1. Use “Fluent C#” rather than the language extensions.

This is more of a personal preference. You can use the C# language extensions to write something that looks like a query. It’s usually pretty readable and reminds you of SQL.

var waCustomerIDs =
    from c in customers
    where c.Region == "WA"
    select c.ID;

The language extensions actually compile down to extension methods, and the actual code is more like this:

var waCustomerIDs = customers
    .Where (c => c.Region == "WA")
    .Select (c => c.ID);

Notice how this is a chain of method calls with lots of embedded anonymous lambda expressions. If you use the language extensions, the syntactic sugar masks the underlying flavor of the code. In other words, you are hiding the implementation from the next person to read the code.

I believe that obvious code is better than pretty code (or clever code), because it allows the reader to better understand what is going on in the code, which helps in debugging and performance evaluation.

2. “Seal” LINQ chains as soon as they have been built (if they are going to be reused).

One of the beauties of LINQ is that the IEnumerable and IQueryable interfaces are composable. You can build chains of filters and maps and evaluate them after the chain is built. In fact, that is what the extension methods actually do:

var allCustomers = customers;
var waCustomers = allCustomers.Where (c => c.Region == "WA");
var waCustomerIDs = waCustomers.Select (c => c.ID);

The danger here is that if you use your chain in more than one place, the filter logic will get evaluated more than once. That means your source IEnumerable may be scanned multiple times, or in the case of an IQueryable, you may hit your database more than once. This can cause unexpected performance problems.

var waCustomers = customers.Where (c => c.Region == "WA");

// this will scan the entire list of customers twice
var waCustomerIDs = waCustomers.Select (c = c.ID);
var waCustomerNames = waCustomers.Select (c = c.Name);

The solution to this is to “seal” your chain by converting it ToList as soon as you finish building the chain. (UPDATE: When I say “built”, I mean when you have added all of the filtering, sorting and other stuff to the chain. If you plan on adding more to the chain, you might want to defer execution until then. It depends on your situation.)

Then the data is resident in memory as a new filtered, sorted, etc. List. Since List is also an Enumerable, you can continue to build the chain with additional filters. You can think of ToList as a checkpoint to tell the system to evaluate the chain into a new chain in memory.

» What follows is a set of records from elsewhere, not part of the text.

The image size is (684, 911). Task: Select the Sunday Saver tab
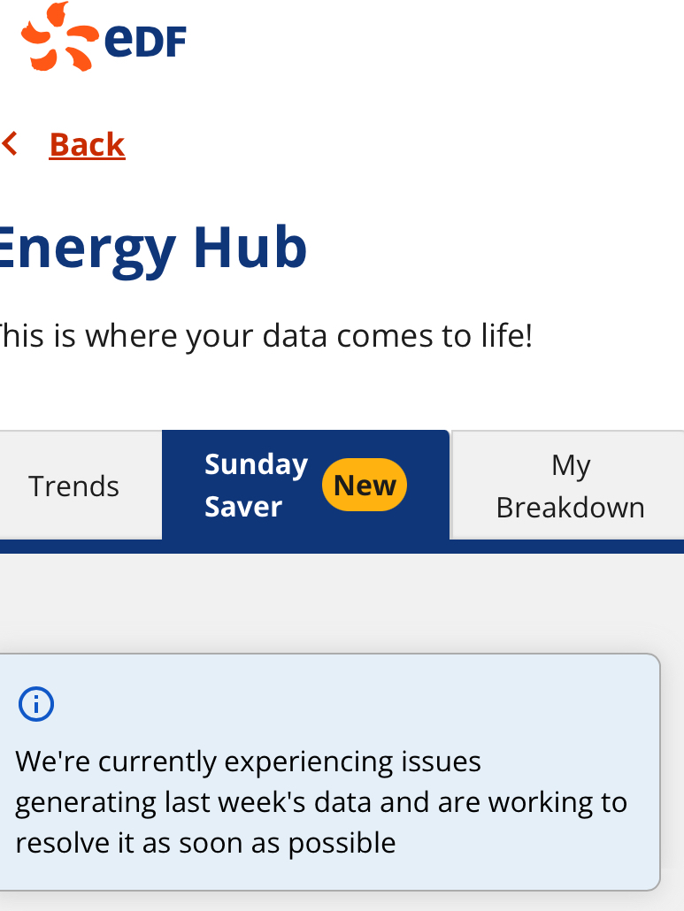click(305, 486)
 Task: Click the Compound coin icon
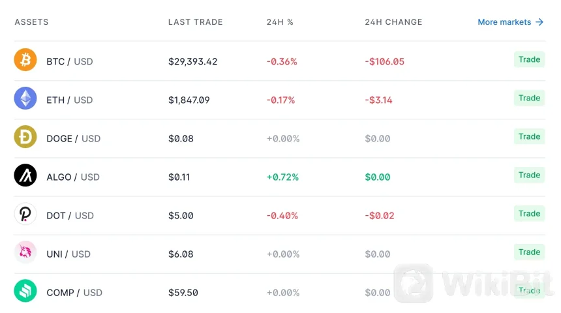(x=25, y=291)
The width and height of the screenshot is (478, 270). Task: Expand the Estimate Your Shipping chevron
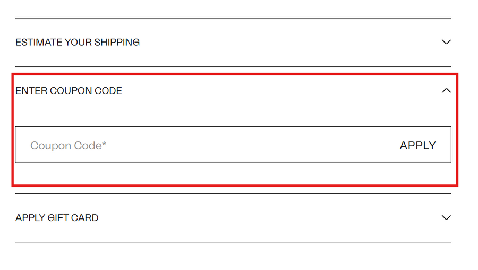(x=446, y=42)
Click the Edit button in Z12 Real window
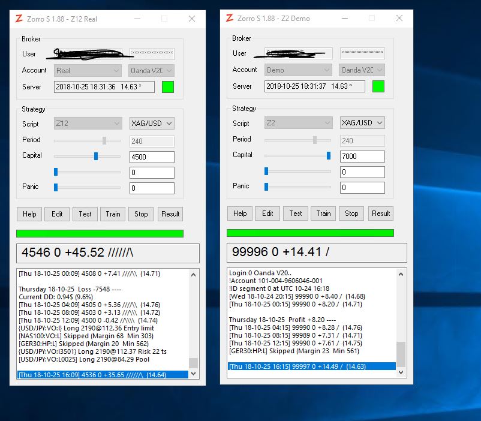Image resolution: width=481 pixels, height=421 pixels. point(57,214)
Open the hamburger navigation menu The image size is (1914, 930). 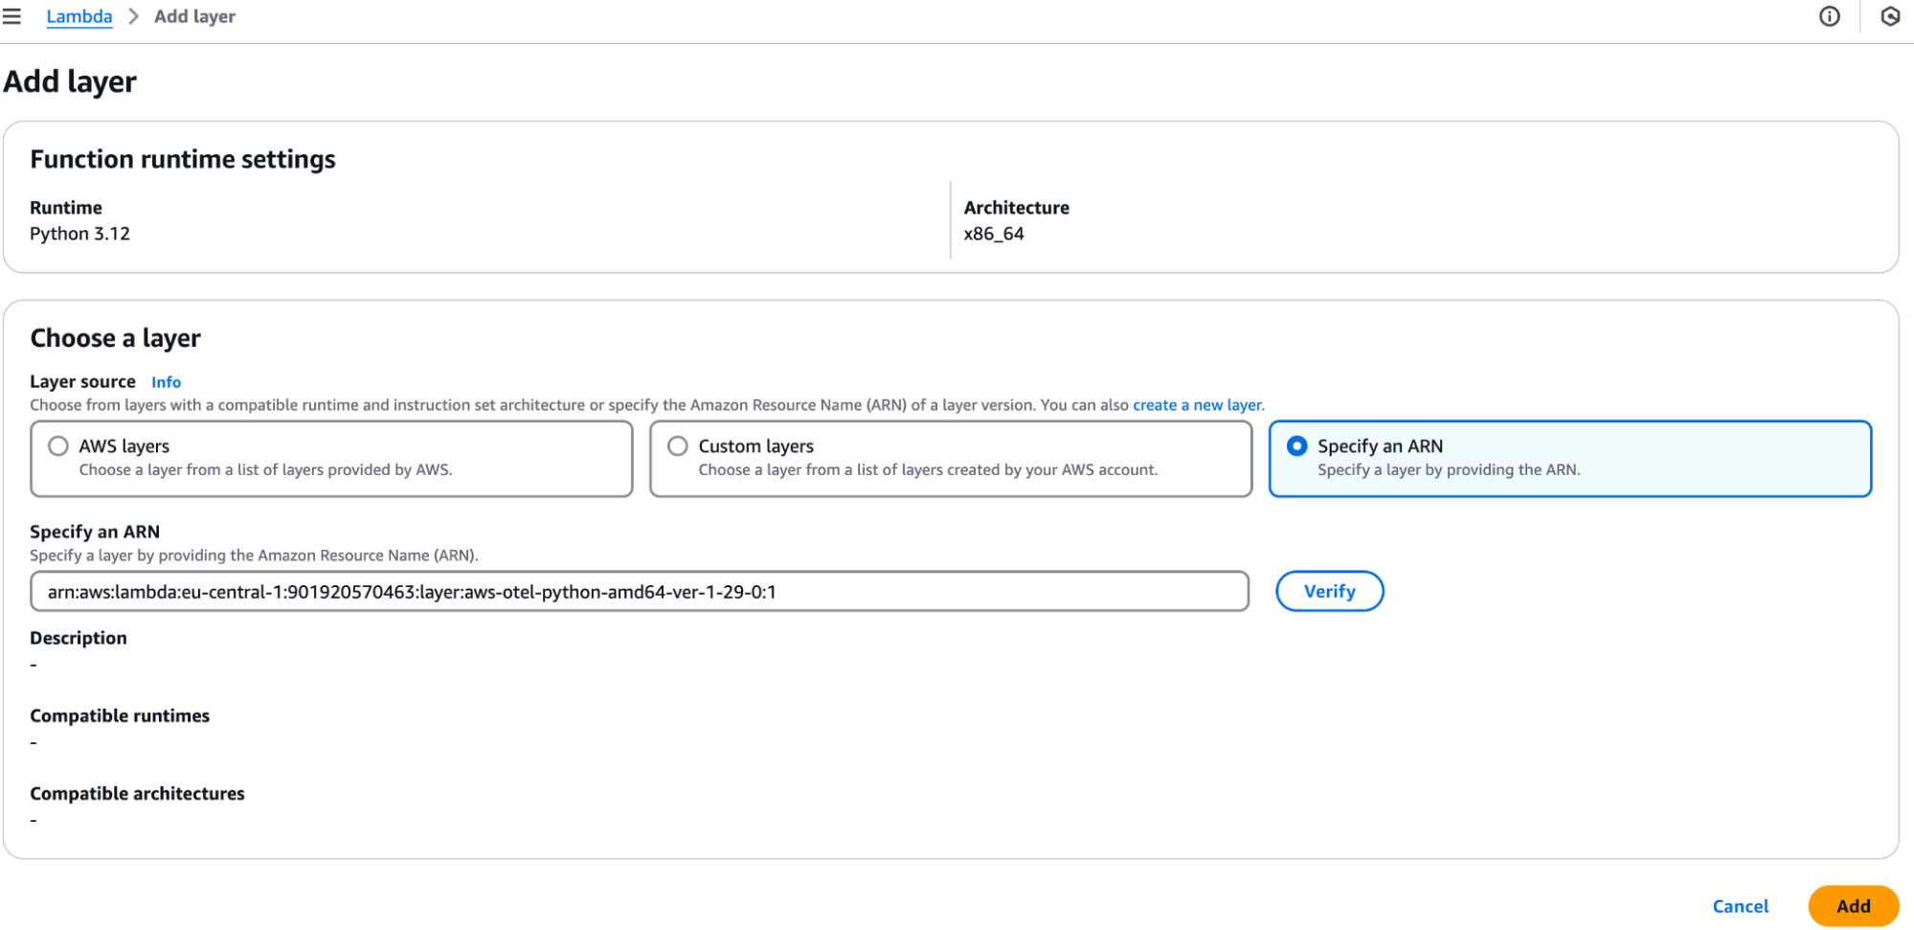click(x=12, y=16)
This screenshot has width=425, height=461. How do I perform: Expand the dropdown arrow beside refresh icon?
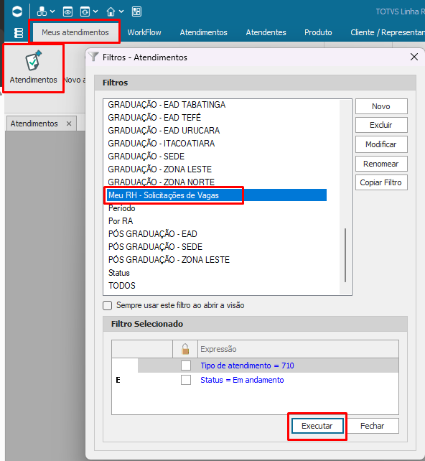(95, 11)
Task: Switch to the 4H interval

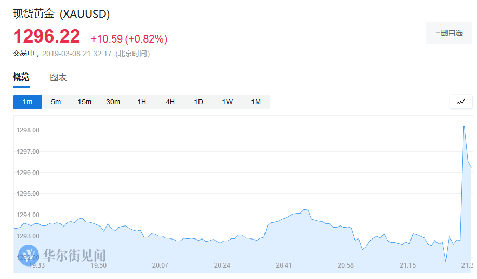Action: coord(170,102)
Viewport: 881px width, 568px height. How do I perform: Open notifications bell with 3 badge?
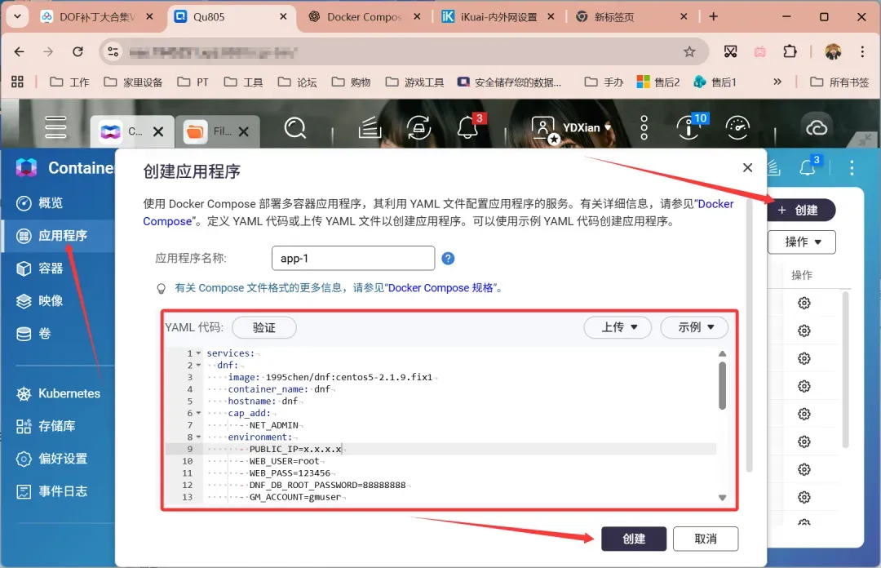467,127
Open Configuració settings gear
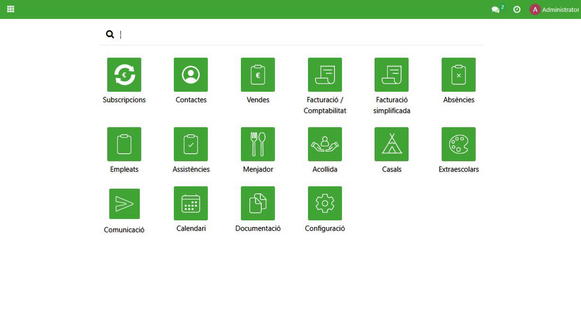Viewport: 581px width, 322px height. 325,203
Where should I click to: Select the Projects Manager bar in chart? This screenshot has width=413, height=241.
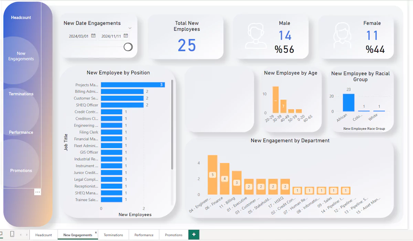click(133, 85)
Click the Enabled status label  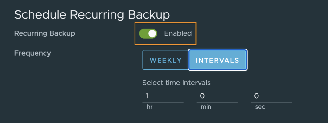178,33
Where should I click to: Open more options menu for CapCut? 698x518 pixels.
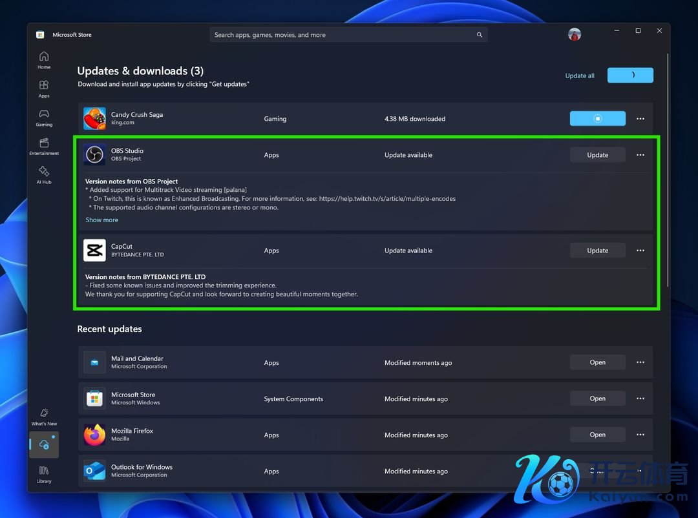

var waCustomers = customers.Where (c => c.Region == "WA")
   .ToList();

// NOW waCustomers is a List of customers that has already been filtered

// this will only scan the list of WA customers twice
var waCustomerIDs = waCustomers.Select (c = c.ID);
var waCustomerNames = waCustomers.Select (c = c.Name);

UPDATE: note that if you aren’t going to reuse your LINQ chains, then converting it to a list is probably a waste. Also, if your list is going to have a lot of data, you might not want to pull everything into memory at once. In that case, you should really use IEnumerable, but you should be extra careful to make sure you aren’t exposing any unintended behavior.

var waCustomers = customers.Where (c => c.Region == "WA");

// no need to close up this chain, because you're only using it once and you aren't returning it
foreach (var customer in waCustomers)
    Console.WriteLine(customer.Name);

3. Only return “open” chains if you want to allow for composition.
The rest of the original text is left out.